The German photographer who moved to London in 1986, sits comfortably between the art and fashion worlds, a spot that is reserved for a mere few. His iconic photography captures celebrities from the fashion, film and music scenes since the early 90s. There is a fifteen year old Kate Moss, a naked Lily Cole and a hunched over Kurt Cobain playing his guitar in Berlin, for example. Juergen Teller has been shooting advertising campaigns for Marc Jacobs, Vivienne Westwood and most recently Céline. For Marc Jacobs, he snapped Victoria Beckham in a huge branded shopping bag with nothing but her spray tanned legs and Marc Jacobs heels poking out on either side.
Teller is not a fan of over-stylised and retouched images that have become so dominant in advertising and fashion. His photos are an antithesis to the slick look promoted in high gloss fashion magazines, made possible by digital photography. His images are over-exposed, which has a positive impact on his subjects’ complexion, and are often a bit on the wonky side, giving them a spontaneous, snapshot quality.
Juergen Teller does not want to conceal. He captures a raw beauty. There is an element of trust between his subjects and him that is apparent in his pictures. It was interesting to observe the press audience looking at the triptych of larger than life shots of Dame Vivienne Westwood confidently posing in full nudity at the private view on Tuesday night. Chuckles, blushes, one dares not to stare, yet cannot look away.

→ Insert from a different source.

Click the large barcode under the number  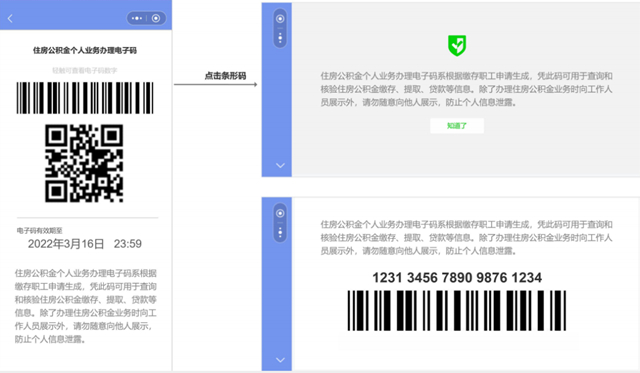coord(457,311)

The artist photographed her a few years back, when she was 68 years old and spoke about this experience in an interview with New York magazine. ‘It was lovely,’ said Teller. ‘In her house, on a Sunday evening. I’ve worked with her a long time, and I’m always amazed at how wonderful her skin is … I was just curious about how she would look naked. If you think of naked pictures of old people, they’re all wrinkled – and they are not! So I like it a lot. And then when she said, “Okay, let’s do it”, and she was sitting there I was thinking, “Oh my f****** hell, man!” I didn’t quite expect it. So that was great!’
A more intimate look than any of the nude images (often also of the artist himself), was a collection of photographs presented along with text called Irene im Wald, featuring images of his mother Irene in the forest near his home town in Bavaria. The texts are anecdotes from his life. We learn about a near death experience in London during the 80s, his admiration for a breast-baring Nastassja Kinski on iconic German TV crime series Tatort in 1977 and an endearing and difficult relationship with his mother and father respectively. All of these hint at what constitutes Juergen Teller, the artist.
The exhibition will be running until 17th March 2013. Admission is free.